Angry customers, furious they had mistakenly received penne instead of pane, initially rattled me. I have since learned to assuage and soothe. I’ve developed the confidence to be firm with those who won’t wear a mask or are breathtakingly rude. I take pride in controlling my tables, working 13-hour shifts and earning my own money. At the same time, I’ve struggled to navigate the boundaries of what to accept and where to draw the line. When a staff member continued to inappropriately touch me, I had to summon the courage to address the issue with my male supervisor. Then, it took weeks for the harasser to get fired, only to return to his job a few days later.

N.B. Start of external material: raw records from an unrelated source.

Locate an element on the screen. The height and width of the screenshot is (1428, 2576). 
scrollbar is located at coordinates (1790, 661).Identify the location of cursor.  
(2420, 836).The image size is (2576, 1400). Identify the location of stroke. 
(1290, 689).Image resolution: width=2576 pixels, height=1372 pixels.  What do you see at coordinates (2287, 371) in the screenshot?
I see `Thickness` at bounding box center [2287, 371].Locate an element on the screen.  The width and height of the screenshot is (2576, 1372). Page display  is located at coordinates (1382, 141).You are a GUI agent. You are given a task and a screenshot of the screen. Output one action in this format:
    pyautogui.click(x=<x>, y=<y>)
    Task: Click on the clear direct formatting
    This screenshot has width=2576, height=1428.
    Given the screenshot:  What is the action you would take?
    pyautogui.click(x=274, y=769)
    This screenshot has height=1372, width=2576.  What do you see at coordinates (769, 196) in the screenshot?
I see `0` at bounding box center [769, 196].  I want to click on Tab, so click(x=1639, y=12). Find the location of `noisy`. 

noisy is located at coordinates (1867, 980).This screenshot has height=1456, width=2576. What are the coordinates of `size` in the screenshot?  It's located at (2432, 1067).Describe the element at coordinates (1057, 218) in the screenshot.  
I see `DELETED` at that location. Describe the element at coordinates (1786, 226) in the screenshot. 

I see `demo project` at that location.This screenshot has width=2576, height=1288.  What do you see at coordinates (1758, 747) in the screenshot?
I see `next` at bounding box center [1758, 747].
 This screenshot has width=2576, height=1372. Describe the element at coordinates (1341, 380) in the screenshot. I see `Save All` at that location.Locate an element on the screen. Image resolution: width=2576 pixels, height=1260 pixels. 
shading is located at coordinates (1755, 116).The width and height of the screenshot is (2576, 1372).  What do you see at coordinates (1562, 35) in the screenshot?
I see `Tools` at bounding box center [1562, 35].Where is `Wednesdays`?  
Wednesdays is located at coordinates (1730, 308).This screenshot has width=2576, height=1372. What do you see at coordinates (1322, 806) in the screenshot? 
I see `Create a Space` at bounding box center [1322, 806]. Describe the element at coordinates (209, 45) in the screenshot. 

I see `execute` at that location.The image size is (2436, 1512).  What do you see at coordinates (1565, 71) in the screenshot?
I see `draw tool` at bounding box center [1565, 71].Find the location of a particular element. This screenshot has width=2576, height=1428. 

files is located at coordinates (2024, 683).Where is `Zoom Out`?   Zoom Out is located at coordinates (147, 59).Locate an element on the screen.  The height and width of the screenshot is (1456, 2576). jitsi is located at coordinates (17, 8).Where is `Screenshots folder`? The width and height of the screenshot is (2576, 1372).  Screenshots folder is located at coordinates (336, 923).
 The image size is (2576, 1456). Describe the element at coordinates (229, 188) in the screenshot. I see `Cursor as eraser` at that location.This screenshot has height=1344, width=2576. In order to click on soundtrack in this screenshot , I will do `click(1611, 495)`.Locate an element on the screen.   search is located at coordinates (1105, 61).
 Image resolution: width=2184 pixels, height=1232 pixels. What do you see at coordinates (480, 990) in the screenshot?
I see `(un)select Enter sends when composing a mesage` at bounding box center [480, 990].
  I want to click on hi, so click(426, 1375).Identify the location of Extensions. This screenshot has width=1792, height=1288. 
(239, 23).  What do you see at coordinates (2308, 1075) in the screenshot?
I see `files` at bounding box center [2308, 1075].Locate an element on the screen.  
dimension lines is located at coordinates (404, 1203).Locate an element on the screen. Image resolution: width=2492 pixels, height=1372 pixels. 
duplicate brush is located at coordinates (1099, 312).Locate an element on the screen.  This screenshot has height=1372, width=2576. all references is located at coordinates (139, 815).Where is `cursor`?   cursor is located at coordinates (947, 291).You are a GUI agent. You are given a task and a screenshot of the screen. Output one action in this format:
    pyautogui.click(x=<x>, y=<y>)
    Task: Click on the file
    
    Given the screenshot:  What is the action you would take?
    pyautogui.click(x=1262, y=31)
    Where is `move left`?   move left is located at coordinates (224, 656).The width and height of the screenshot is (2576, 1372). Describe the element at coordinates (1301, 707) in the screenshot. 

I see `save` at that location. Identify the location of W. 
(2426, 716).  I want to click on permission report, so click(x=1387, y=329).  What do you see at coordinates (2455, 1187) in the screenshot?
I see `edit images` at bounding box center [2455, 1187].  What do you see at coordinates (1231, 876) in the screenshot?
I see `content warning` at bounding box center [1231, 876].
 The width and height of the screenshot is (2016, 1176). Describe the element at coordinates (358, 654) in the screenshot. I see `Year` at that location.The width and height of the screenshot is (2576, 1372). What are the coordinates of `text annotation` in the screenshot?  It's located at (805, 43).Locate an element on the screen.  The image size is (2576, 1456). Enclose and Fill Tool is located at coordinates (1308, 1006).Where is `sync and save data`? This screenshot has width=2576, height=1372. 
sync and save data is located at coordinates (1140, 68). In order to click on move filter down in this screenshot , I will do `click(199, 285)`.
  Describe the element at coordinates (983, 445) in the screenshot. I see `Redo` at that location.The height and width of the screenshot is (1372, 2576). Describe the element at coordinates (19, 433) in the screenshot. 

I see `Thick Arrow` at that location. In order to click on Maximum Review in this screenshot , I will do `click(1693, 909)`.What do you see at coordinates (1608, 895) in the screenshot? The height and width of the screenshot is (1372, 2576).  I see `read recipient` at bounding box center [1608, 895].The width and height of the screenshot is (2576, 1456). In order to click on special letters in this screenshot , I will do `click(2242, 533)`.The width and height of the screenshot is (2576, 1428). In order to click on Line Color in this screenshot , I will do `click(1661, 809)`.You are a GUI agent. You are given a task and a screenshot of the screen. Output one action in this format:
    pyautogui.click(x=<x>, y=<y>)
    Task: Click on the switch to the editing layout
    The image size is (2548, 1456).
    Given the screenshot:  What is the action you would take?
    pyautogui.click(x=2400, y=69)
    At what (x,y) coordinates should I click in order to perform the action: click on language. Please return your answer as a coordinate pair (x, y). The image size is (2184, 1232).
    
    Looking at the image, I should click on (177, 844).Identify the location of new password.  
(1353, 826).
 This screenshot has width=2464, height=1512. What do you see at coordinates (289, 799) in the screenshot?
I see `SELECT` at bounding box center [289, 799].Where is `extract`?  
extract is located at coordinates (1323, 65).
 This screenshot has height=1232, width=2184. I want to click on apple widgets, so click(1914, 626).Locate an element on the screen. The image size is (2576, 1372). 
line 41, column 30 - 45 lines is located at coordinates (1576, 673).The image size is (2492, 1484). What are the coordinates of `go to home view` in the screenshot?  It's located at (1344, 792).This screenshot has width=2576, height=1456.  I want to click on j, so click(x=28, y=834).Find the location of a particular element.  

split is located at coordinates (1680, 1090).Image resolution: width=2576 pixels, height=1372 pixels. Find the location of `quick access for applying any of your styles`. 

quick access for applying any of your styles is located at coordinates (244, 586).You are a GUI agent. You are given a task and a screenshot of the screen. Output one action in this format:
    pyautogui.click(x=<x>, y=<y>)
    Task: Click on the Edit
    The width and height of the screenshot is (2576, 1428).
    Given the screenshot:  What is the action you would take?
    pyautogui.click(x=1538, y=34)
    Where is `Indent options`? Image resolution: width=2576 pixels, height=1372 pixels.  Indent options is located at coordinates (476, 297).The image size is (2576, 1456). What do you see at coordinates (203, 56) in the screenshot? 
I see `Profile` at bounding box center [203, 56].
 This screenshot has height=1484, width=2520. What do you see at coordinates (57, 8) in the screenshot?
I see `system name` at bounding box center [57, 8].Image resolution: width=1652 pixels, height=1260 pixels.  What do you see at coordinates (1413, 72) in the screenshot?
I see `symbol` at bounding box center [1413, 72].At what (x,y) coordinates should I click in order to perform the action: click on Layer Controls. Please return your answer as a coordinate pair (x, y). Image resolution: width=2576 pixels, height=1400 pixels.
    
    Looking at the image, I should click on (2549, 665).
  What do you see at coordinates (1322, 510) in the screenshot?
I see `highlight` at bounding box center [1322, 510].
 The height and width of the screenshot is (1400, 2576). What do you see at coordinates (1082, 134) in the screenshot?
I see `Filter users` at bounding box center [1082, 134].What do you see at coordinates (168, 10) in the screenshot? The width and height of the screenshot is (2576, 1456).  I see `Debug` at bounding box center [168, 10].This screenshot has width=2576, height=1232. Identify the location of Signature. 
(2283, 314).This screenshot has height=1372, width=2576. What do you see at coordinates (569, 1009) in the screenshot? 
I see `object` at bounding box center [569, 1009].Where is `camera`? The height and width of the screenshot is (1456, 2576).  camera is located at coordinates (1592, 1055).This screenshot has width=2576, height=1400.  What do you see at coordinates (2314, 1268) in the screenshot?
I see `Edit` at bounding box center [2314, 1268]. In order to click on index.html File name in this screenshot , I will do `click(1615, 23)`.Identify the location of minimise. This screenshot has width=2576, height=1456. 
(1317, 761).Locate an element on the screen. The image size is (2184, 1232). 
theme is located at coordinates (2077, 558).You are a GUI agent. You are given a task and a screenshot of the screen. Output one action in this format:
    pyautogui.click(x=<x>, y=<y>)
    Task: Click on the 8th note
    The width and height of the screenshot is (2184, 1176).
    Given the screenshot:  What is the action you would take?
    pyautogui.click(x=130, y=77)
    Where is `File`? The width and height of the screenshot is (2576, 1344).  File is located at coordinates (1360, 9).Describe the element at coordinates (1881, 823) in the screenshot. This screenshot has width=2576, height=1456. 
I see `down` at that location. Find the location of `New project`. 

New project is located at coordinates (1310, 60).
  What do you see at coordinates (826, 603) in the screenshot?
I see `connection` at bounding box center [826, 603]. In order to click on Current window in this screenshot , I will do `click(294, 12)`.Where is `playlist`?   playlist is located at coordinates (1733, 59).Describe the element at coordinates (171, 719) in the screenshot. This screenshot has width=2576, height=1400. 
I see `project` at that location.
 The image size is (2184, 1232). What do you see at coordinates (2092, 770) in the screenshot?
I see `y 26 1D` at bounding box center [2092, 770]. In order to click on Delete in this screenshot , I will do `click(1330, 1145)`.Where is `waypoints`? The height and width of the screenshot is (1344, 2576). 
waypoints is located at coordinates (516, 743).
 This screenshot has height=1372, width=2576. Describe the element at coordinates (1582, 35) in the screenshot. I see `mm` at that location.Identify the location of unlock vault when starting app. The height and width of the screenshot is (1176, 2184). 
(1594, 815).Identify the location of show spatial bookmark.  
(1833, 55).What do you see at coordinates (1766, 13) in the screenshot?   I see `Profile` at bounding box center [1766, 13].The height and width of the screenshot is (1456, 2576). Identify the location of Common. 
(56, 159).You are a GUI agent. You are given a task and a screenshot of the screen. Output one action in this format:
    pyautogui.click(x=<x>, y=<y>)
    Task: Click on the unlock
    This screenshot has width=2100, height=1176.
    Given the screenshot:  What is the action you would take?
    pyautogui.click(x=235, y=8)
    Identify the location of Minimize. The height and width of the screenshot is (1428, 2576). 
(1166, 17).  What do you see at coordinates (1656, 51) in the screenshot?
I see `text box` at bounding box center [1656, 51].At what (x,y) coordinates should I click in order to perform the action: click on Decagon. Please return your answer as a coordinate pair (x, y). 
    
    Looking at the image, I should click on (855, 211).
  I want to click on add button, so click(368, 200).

When I received my first paycheck, accompanied by a stack of cash tips, I questioned the compromises I was making. In this physical and mental space, I searched for my identity. It was simple to explore gender roles in a classroom or through complex characters in a Kate Chopin novel. My heroes, trailblazing women such as Simone de Beauvoir and Gloria Steinem, had paved the road for me. In my textbooks, their crusading is history. But the intense Saturday night crucible of the restaurant, with all the unwanted phone numbers, catcalls and wandering hands, jolted me into an unavoidable reckoning with feminism in a professional world.
Often, I’ve felt shame; shame that I wasn’t as vocal as my heroes; shame that I feigned smiles and silently pocketed the cash handed to me. Yet, these experiences have been a catalyst for personal and intellectual growth. I am learning how to set boundaries and to use my professional skills as a means of empowerment.
Constantly re-evaluating my definition of feminism, I am inspired to dive deeply into gender studies and philosophy to better pursue social justice. I want to use politics as a forum for activism. Like my female icons, I want to stop the burden of sexism from falling on young women. In this way, I will smile fully — for myself.